On Tue, 27 Jul 2004, Prabu Subroto wrote:
> But I think, the modification of records to the table
> "appointment0" dan "appointment1" must be done
> automatically if my program modifies the
> "appointment". That's why I think I should use trigger
> and function.
Views would show the changes immediately. The only issue would be if you
wanted to also allow insert/update/delete to appointment0 and appointment1
directly which would require writing correct rules for those cases.

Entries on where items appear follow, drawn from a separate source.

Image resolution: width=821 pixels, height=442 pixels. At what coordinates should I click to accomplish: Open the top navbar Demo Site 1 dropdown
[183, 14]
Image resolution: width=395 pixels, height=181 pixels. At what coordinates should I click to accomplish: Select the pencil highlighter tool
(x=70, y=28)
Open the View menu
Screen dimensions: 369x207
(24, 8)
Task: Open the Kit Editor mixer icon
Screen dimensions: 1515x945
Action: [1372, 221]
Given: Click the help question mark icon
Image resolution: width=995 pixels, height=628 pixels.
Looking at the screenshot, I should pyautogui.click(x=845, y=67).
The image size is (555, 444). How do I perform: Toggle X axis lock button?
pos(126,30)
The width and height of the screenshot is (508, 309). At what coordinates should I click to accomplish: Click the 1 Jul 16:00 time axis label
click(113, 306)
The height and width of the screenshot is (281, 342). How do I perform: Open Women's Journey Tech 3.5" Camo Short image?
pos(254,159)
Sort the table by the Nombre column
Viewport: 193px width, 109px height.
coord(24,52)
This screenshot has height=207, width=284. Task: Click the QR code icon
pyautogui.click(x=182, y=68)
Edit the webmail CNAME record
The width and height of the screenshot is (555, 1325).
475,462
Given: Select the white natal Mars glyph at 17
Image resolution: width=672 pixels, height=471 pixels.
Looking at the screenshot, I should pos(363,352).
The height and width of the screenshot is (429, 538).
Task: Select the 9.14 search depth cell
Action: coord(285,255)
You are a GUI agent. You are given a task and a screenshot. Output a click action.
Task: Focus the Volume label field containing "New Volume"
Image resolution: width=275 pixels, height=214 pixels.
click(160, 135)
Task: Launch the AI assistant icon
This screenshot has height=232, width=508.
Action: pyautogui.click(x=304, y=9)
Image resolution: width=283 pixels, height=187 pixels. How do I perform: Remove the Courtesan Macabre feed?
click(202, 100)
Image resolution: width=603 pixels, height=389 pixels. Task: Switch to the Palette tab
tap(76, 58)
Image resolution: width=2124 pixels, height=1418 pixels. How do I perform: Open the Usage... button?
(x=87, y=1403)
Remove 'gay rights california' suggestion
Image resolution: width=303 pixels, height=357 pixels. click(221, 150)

create view appointment0 as
select * from appointment where done='Y';
create view appointment1 as
select * from appointment where done='N';
-----
However, you can also do this with a trigger, but that means you're
storing the data multiple times. An untested (probably buggy) example for
insert:
create or replace function appointmentins() returns trigger AS '
begin
if NEW.done=''Y'' then
insert into appointment0 (noapp, custid, salesid, date, time, todo,
done, warned, timestamp) VALUES (NEW.noapp, NEW.custid, NEW.salesid,
NEW.date, NEW.time, NEW.todo, NEW.done, NEW.warned, NEW.timestamp);
elsif NEW.done=''N'' then
insert into appointment1 (noapp, custid, salesid, date, time, todo,
done, warned, timestamp) VALUES (NEW.noapp, NEW.custid, NEW.salesid,
NEW.date, NEW.time, NEW.todo, NEW.done, NEW.warned, NEW.timestamp);
else
-- what to do here? Is there a constraint that makes this impossible?
end if;
return NEW;
end;' language 'plpgsql';
create trigger appointmentinstrig after insert on appointment for each
row execute procedure appointmentins();
Delete is similar to the above. Update is a little harder because you may
need to move rows from one subset to the other.